One elderly gentleman who had travelled to Blackpool by bus from one of the Lancashire mill towns told me that as a boy he had seen The Headless Lady in Blackpool before WWII and that the blood on the cotton wool where the tubes exit the girl’s neck had impressed him. After examining the original 1930s photo with a magnifying glass that afternoon blood appeared on our cotton wool.
We wanted to make The Mummy Show a ‘run out’ where at the climax of the show the audience would be shocked and scared into running out of the sideshow tent. And they do, aided by alarms, siren, flashing lights, smoke, a hideous Mummy approaching them and the presenter yelling, “Get out, he’ll kill you!”. They exit, some running, some confused, many laughing after the scare. At this moment the person on the doors is very important, open them too soon and light may stream in, the audience will be distracted, open too late and there could be a pile up. On one occasion some youngsters, anticipating the run out, pushed against the tent fabric doors and the laces became jammed. Kids were popping out under the flaps and between our legs, we had to push back on the tent doors to relieve the pressure and they fell out and collapsed in a heap. No spectators were hurt.
What would you like your audiences to take away from the experience?
I want them to be thrilled, excited, amused, and in some shows a touch scared.

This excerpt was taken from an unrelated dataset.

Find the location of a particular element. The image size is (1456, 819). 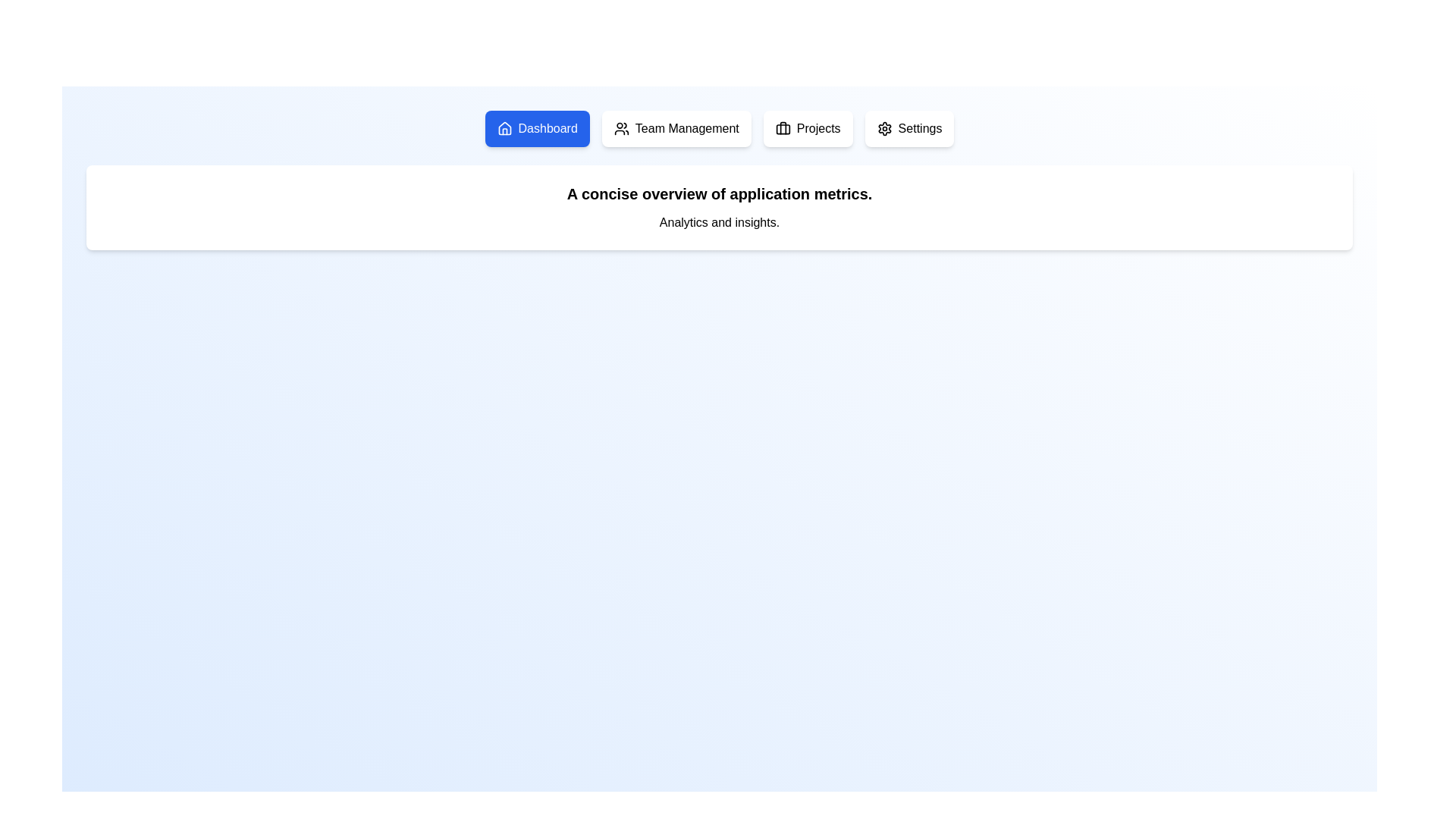

the 'Projects' text label within the navigation button is located at coordinates (817, 127).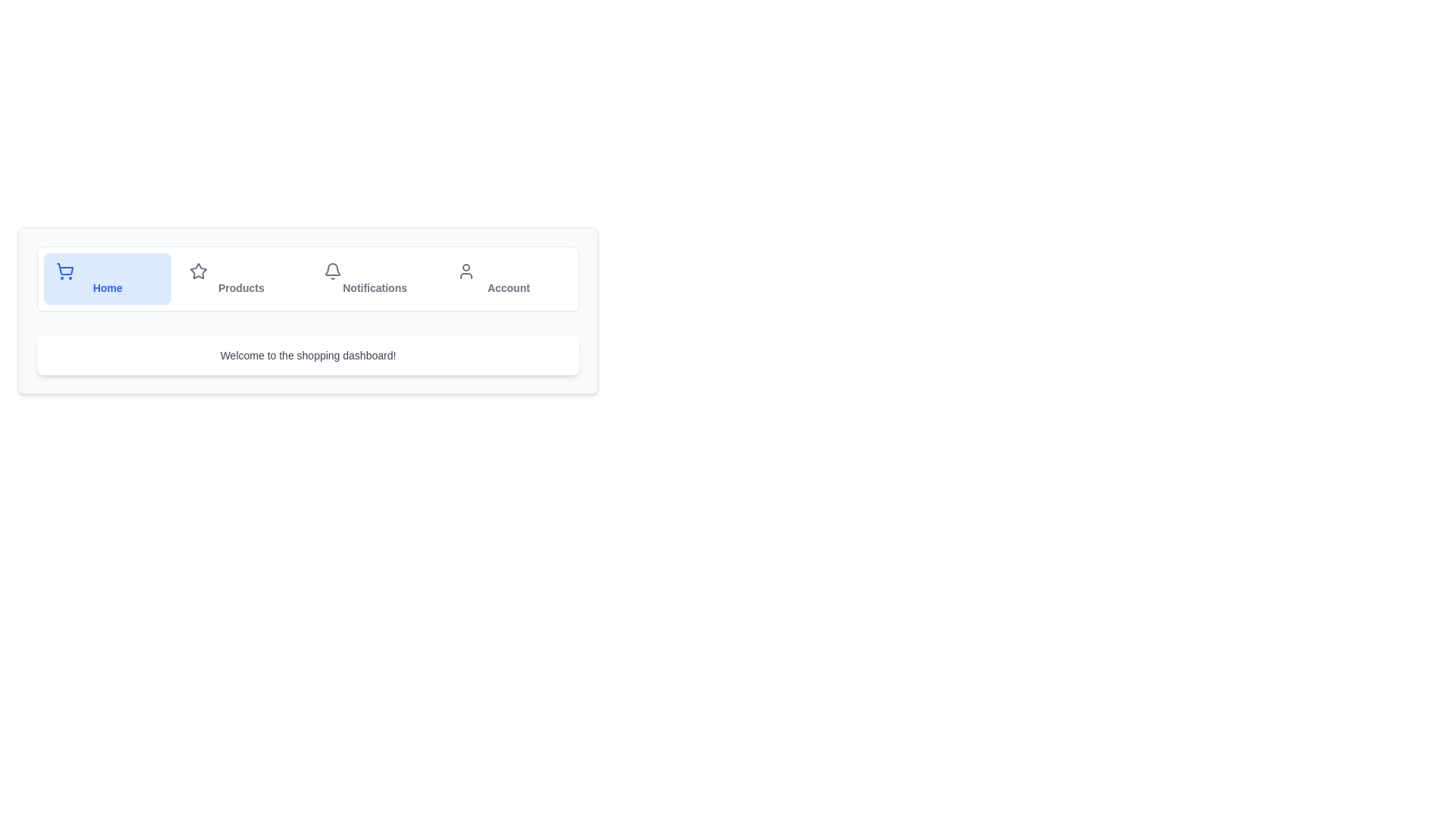  I want to click on the 'Notifications' button, which is a textual button with a bell icon, located in the header bar between the 'Products' and 'Account' buttons, so click(375, 278).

I get an enormous kick out of seeing young teenagers all used to incredible effects like CGI in films and games come tearing out of The Mummy Show scared witless and then laughing, having witnessed something their grandparents would have watched based on an illusion that dates back to 1862 and is still performed in the same way.
Jon Gresham had an ambition to perhaps open a museum of sideshows, I hope that our work in restoring and restaging the sideshows, the only original live sideshows in the UK, that were such a great part of popular culture will introduce them to new audiences and is fulfilling part of Jon’s aim.